> **Aufgaben**
1. Prüfen Sie anhand des Interviews mit Beate Coellen, ob die folgenden Aussagen zutreffen. Beantworten Sie jede mit Ja oder Nein und zitieren Sie die entscheidende Textstelle wörtlich. (a) Bei der LÜKEX 2004 war Coellen als Beobachterin beim Stab des Landes Berlin. (b) Vom Ablauf der ersten Übung war sie enttäuscht. (c) Während der Übung bemerkte sie keinerlei Skepsis.
2. Welche Aufgabe nennt Coellen im Interview als eine ihrer Aufgaben nach der Rückkehr an ihre ehemalige Dienststelle?

Interview mit Beate Coellen
In welcher Rolle haben Sie an der ersten LÜKEX teilgenommen?
Ich war grade wieder frisch zurück an meiner ehemaligen Dienststelle, hatte aber eine andere Aufgabe, nämlich u.a.die Vorbereitung der Weltmeisterschaft (kurz: WM) 2006. In der LÜKEX 2004 durfte ich als Beobachterin zum Stab des Landes Berlin, und habe dann beobachtet, wie die sich aufgestellt haben, wie sie die Dinge angegangen sind. Ich war damals recht positiv überrascht, wie gut das schon für ein erstes Mal lief. Es gab natürlich Optimierungsbedarf im technischen oder organisatorischen Ablauf. Während der Übung merkte ich dann schon eine gewisse Skepsis, nach dem Motto „Da kommt der Bund und guckt uns zu, was wir machen“. Das war für mich nicht ganz einfach. Aber da mich aus meiner vorherigen Position aus meiner brandenburgischen Zeit fast alle kannten, wusste man „Die tut uns nix!“.
Mich interessieren Ihre persönlichen Eindrücke von damals. Wie war das, so eine ganz neue Übung?
Spannend war das insofern, weil ich durch meine eigentliche Aufgabe, die Vorbereitung auf die WM 2006 wusste, spätestens dann müssen wir viele Dinge auf die Beine gestellt haben, unter anderem die Stabsarbeit muss gut laufen und wenn was passiert, dann müssen alle wissen, was sie zu tun haben. Deswegen habe ich das natürlich unter einem etwas anderen Aspekt gesehen.

> **Datensätze**
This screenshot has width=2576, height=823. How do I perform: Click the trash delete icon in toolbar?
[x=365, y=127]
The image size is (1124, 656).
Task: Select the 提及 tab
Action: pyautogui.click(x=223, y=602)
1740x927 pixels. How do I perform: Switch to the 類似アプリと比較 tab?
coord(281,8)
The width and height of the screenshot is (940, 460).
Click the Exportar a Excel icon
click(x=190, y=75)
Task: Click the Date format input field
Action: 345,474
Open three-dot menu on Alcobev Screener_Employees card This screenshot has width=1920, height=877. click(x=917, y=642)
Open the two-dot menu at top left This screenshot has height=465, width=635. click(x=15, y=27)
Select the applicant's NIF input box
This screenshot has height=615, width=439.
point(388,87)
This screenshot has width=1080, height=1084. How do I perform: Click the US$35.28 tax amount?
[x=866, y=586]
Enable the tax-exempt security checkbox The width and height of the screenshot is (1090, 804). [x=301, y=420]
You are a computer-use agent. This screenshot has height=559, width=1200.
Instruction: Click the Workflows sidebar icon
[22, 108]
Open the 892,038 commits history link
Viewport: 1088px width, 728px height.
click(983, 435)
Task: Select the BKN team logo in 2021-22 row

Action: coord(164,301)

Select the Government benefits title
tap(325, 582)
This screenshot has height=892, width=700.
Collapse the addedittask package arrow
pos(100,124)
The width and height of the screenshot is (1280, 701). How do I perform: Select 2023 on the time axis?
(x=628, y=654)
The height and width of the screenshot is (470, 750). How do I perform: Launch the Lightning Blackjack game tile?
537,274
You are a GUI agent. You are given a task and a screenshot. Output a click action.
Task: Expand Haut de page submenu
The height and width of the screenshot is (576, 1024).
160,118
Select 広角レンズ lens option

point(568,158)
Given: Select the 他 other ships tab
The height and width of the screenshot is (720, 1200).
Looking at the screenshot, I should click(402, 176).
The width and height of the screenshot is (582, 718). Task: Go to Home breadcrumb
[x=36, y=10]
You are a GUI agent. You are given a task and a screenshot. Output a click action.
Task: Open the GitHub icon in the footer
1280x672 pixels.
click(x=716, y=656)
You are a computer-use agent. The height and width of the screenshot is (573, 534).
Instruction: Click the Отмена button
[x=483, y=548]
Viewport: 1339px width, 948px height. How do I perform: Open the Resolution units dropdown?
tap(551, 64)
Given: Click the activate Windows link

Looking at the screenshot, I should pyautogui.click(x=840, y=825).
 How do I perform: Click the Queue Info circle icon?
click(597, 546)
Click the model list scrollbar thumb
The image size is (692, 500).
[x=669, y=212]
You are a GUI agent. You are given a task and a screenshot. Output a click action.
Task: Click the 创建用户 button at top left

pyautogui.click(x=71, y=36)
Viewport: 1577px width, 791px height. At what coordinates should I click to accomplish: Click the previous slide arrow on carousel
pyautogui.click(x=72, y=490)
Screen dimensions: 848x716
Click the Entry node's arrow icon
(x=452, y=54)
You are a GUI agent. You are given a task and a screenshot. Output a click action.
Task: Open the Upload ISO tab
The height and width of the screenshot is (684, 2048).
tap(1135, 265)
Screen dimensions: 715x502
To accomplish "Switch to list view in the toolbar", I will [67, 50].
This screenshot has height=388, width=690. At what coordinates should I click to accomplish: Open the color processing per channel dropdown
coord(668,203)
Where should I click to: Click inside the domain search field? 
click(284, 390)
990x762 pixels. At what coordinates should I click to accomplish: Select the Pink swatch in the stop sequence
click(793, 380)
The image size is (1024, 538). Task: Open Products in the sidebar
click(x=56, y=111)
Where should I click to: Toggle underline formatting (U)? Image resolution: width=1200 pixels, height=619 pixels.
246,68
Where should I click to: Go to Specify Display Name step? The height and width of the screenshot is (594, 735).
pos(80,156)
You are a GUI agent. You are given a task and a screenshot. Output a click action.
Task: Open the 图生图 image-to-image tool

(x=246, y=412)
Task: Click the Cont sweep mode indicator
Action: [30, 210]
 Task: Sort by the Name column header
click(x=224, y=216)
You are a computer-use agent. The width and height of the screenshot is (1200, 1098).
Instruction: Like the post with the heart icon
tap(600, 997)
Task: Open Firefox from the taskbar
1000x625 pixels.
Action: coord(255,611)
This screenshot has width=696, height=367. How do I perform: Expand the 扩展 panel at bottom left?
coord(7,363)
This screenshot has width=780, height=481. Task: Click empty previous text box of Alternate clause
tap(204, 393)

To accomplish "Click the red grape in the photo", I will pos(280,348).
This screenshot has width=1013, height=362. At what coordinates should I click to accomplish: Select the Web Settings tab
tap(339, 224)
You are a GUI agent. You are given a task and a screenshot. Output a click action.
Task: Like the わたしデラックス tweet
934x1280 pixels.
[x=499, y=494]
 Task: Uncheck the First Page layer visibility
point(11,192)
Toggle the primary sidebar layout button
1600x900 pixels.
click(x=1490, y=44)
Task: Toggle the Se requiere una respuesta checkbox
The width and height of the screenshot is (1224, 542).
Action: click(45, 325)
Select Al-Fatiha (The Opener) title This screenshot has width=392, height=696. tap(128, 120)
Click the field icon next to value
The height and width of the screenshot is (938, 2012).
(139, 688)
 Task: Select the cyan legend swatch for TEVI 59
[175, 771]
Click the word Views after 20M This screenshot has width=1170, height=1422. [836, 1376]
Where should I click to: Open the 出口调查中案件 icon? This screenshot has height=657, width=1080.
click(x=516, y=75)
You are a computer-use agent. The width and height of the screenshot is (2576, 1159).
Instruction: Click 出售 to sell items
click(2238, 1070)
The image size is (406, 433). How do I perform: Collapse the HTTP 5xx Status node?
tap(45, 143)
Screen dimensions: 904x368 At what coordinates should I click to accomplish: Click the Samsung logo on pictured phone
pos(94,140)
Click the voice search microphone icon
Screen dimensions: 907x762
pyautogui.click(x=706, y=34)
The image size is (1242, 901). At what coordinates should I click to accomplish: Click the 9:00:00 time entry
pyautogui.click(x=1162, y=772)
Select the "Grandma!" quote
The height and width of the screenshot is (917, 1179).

> **Lösungen**
1.
(a) Ja: „In der LÜKEX 2004 durfte ich als Beobachterin zum Stab des Landes Berlin“
(b) Nein: „Ich war damals recht positiv überrascht, wie gut das schon für ein erstes Mal lief.“
(c) Nein: „Während der Übung merkte ich dann schon eine gewisse Skepsis“

2. Die Vorbereitung der Weltmeisterschaft (WM) 2006.